*EXTRACT*.
Privacy Requirements & Penalties Grow, Causing Firms to Struggle

Between Europe's and California's privacy laws, companies have a complex landscape to navigate in 2020. Even data-mature industries, such as financial services, see problems ahead.

4 Min Read

As US companies head into the new year, data privacy is one of the most fluid areas at the junction of business and security. On January 1, the California Consumer Privacy Act (CCPA) goes into effect, threatening firms with significant fines if they do not protect consumers' data and give consumers the ability to access and delete data or opt out of collection. 

The risks of falling afoul of such regulations were made apparent in 2019. Data regulators have passed out significant fines, giving notice to hotel chain Marriott and air carrier British Airways, for example, that they may be fined £99 million (US$124 million) and £183 million (US$229 million) penalties, respectively, under the European Union's General Data Protection Regulation (GDPR), which went into effect in May 2018.

*RECORD EXCERPTS*.
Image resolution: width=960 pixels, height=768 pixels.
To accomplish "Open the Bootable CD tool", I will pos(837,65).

---

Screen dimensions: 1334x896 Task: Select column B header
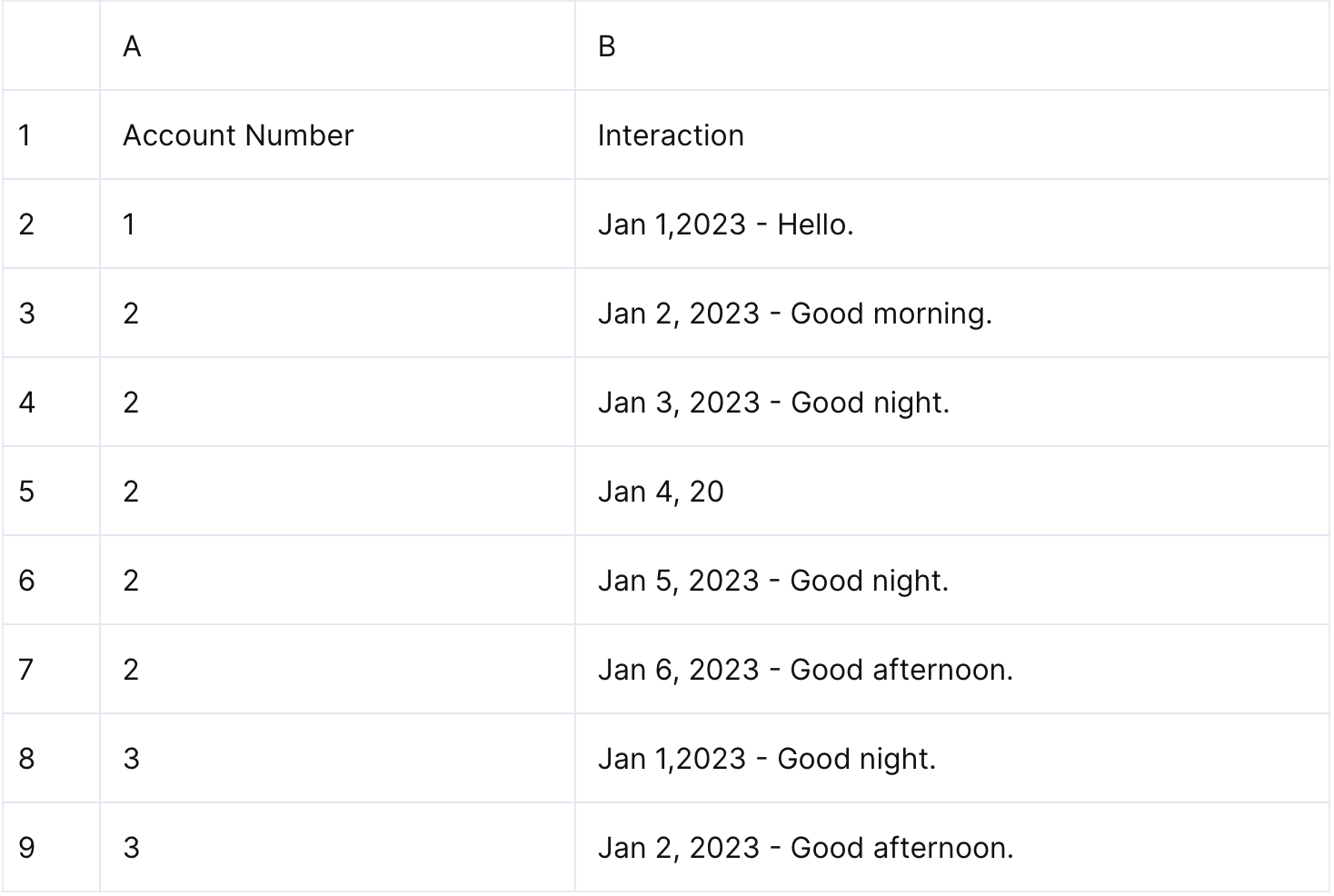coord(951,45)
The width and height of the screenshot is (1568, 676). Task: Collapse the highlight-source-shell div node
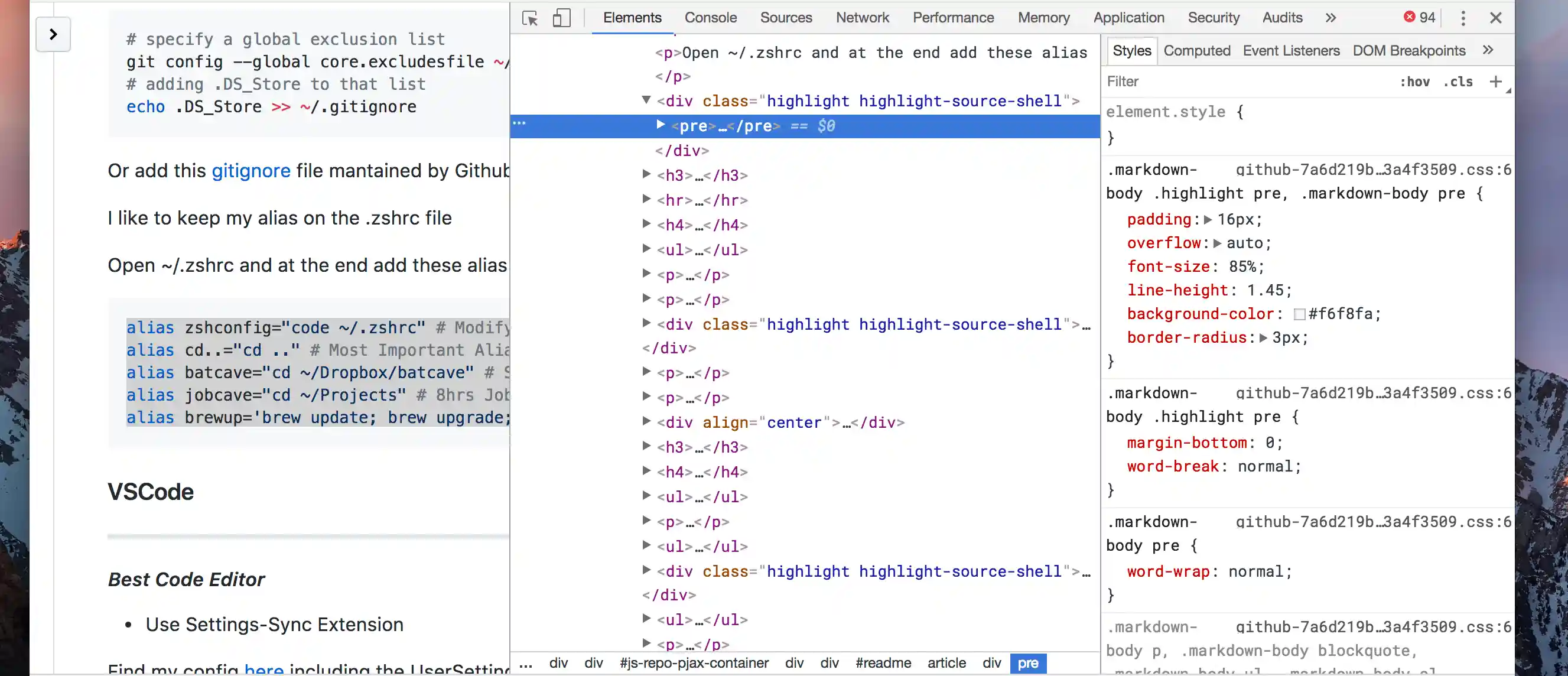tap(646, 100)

*EXERCISES*.
**a)** Copy the privacy article word for word from "Between Europe's and" to "see problems ahead.".
**b)** Using the privacy article, mark each statement yes or no, and quote the words from the article that settle it: (i) The CCPA goes into effect on January 1. (ii) The GDPR went into effect in May 2019. (iii) Marriott may be fined £183 million.
**c)** List every sum of money given in the privacy article.
The records are separate from the privacy article and aren't part of it.

*THE RESPONSES*.
**a)**
Between Europe's and California's privacy laws, companies have a complex landscape to navigate in 2020. Even data-mature industries, such as financial services, see problems ahead.

**b)**
(i) Yes: "On January 1, the California Consumer Privacy Act (CCPA) goes into effect"
(ii) No: "which went into effect in May 2018"
(iii) No: "£99 million (US$124 million) and £183 million (US$229 million) penalties, respectively"

**c)**
£99 million
US$124 million
£183 million
US$229 million